▶ _Metin Parçası_
┌──
Yıldıray OĞUR
“Eski ve değersizleşmiş bir devir olan Soğuk Savaş’ın yıllardır geçerli kalıntılarından biri, toplumun geniş bir kesiminin, cinayet yoluyla siyasi eylemi makul görmesiydi. Oysa bugün artık, eskiden böyle düşünenler dâhil kimsenin kafası bu konuda karışık değil. Bu fikir yenilgiye uğradı; küreselleşmenin insan haklarının evrenselleşmesine yaptığı çok olumlu katkıya rağmen, diğer bölgelerde nispeten daha az gerilese bile, en azından Avrupa’da mağlup oldu. ETA’nın büyük yenilgisi budur: Örgütün destekleyicileri pratikte görüp anladılar ki, bugün artık Avrupa’da şiddet yoluyla ya da tehdidiyle siyasi avantaj sağlamak mümkün değil.”
Dün Yasemin Çongar’ın köşesinde yer verdiği El Pais Genel Yayın Yönetmen Yardımcısı Lluis Bassets’in “Barış ve Bedelleri” yazısından bir alıntı bu.
San Sebastian’da toplanan konferans geçen hafta ETA’ya “silah bırak” çağrısı yaptı. İspanya her an ETA’dan gelebilecek bir silah bırakma çağrısını bekliyor. El Pais liberal-sol çizgide bir gazete ve askerî darbelere karşı direnmiş bağımsız ve muhalif bir geleneği var. Gazetenin yorum sayfalarını da yöneten Bassets de bu çizgide bir isim. ETA’ya sonunda silah bıraktıran üç alandaki yenilgisi oldu diyor Bassets: Askerî, siyasi ve ahlaki yenilgi...
Türkiye 30 yıldır askerî alanda PKK’yı yenmeye çalışıyor. Gelinen durum ortada.
AKP iktidarıyla birlikte siyasi alanda PKK’yı silah bırakmaya zorlayacak adımlar atılmaya başlandı. Bizim açılım olarak kremasını gördüğümüz politika çerçevesinde önce PKK ile hem de Habur ve Reşadiye gibi kırılmalardan sonra bile süren beş yıla yakın bir görüşme trafiği yaşandı. O çöktü, savaş yeniden başladı. Dünkü gibi çok acı günler yalandıktan sonra bu kez de Öcalan’la doğrudan görüşmelerle müzakere süreci devam etti.
Ama hem askerî hem de siyasi alandaki tüm bu mücadelelere, masadan yükselen kıkırtı seslerini bile duyduğumuz o görüşmelere rağmen PKK silahlı mücadelede ısrar ediyor.
└──
▶ _Verilen Görev 1_
ETA ve PKK yazısına göre Bassets, ETA'ya sonunda silah bıraktıranın hangi üç alandaki yenilgisi olduğunu söylüyor?
▶ _Verilen Görev 2_
ETA ve PKK yazısında "Dün Yasemin Çongar’ın" sözleriyle başlayıp "Gelinen durum ortada." sözleriyle biten bölümü, bu sözler de dahil olmak üzere aynen çıkarın.
▶ _Verilen Görev 3_
ETA ve PKK yazısını, gösterilen son cümlenin ardından devam ettirin.

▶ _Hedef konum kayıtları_
┌──
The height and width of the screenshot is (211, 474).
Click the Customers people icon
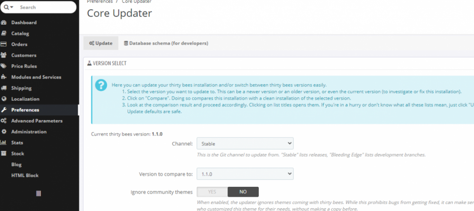[x=4, y=56]
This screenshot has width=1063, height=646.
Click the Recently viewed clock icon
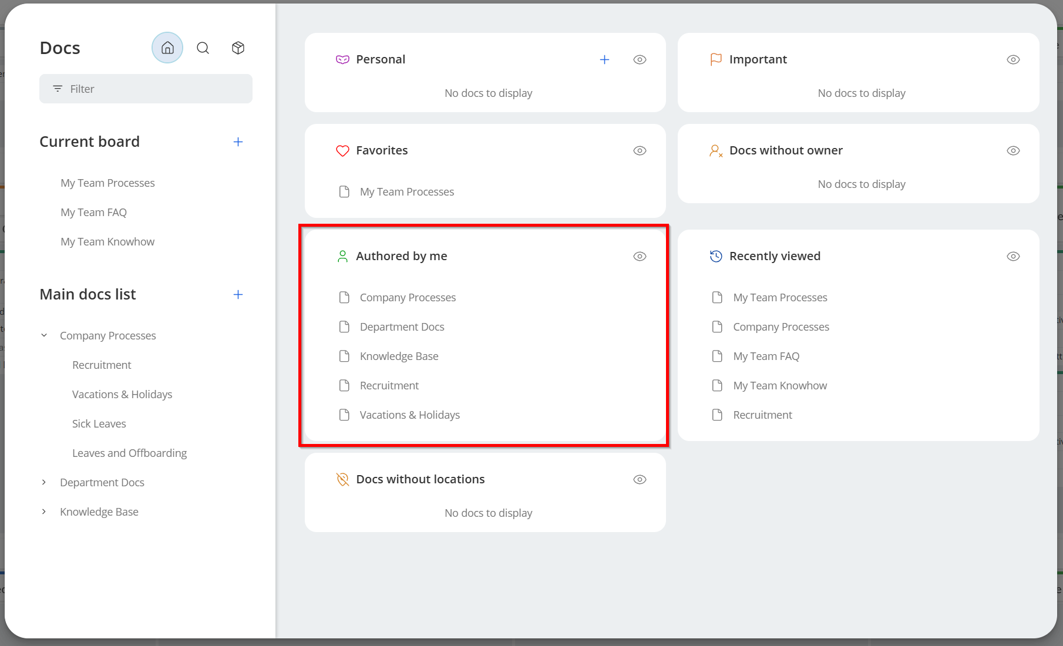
└──
▶ _Görev Yanıtı 1_
Askerî, siyasi ve ahlaki yenilgi.

▶ _Görev Yanıtı 2_
Dün Yasemin Çongar’ın köşesinde yer verdiği El Pais Genel Yayın Yönetmen Yardımcısı Lluis Bassets’in “Barış ve Bedelleri” yazısından bir alıntı bu.
San Sebastian’da toplanan konferans geçen hafta ETA’ya “silah bırak” çağrısı yaptı. İspanya her an ETA’dan gelebilecek bir silah bırakma çağrısını bekliyor. El Pais liberal-sol çizgide bir gazete ve askerî darbelere karşı direnmiş bağımsız ve muhalif bir geleneği var. Gazetenin yorum sayfalarını da yöneten Bassets de bu çizgide bir isim. ETA’ya sonunda silah bıraktıran üç alandaki yenilgisi oldu diyor Bassets: Askerî, siyasi ve ahlaki yenilgi...
Türkiye 30 yıldır askerî alanda PKK’yı yenmeye çalışıyor. Gelinen durum ortada.

▶ _Görev Yanıtı 3_
Bunun bugüne kadar üzerinde en az konuşulmuş sebebi şu: PKK silahlı mücadele konusunda ahlaken yenilgiye uğratılamadı. Daha doğrusu silahın hükmünün geçtiği konusunda PKK ikna edilemedi. Ahlaken bunun yanlış olduğu konusunda Kürt ve Türk kamuoyunda ortak bir ahlaki ilke benimsenemedi.
PKK, öyle entelektüel meclislerinde söylendiği gibi zorunlu olarak ve devletin baskısına karşı, meşru müdafaa için silahlı mücadeleye başlamış bir örgüt değil. PKK, 1970’lerin Türkiye’sinde pek çok Türk devrimci silahlı grup gibi kendisi siyaseten tercih ederek eline silah almış bir örgüt. Böyle olduğu içinde 1984’e kadar PKK’nın kurşunlarının hedefi devlet değil, “işbirlikçi, feodal, revizyonist unsurlar” oldu. Yani rakip Kürt örgütler, bölgede iyi örgütlü TKP’li Kürt devrimciler, ağalar oldu...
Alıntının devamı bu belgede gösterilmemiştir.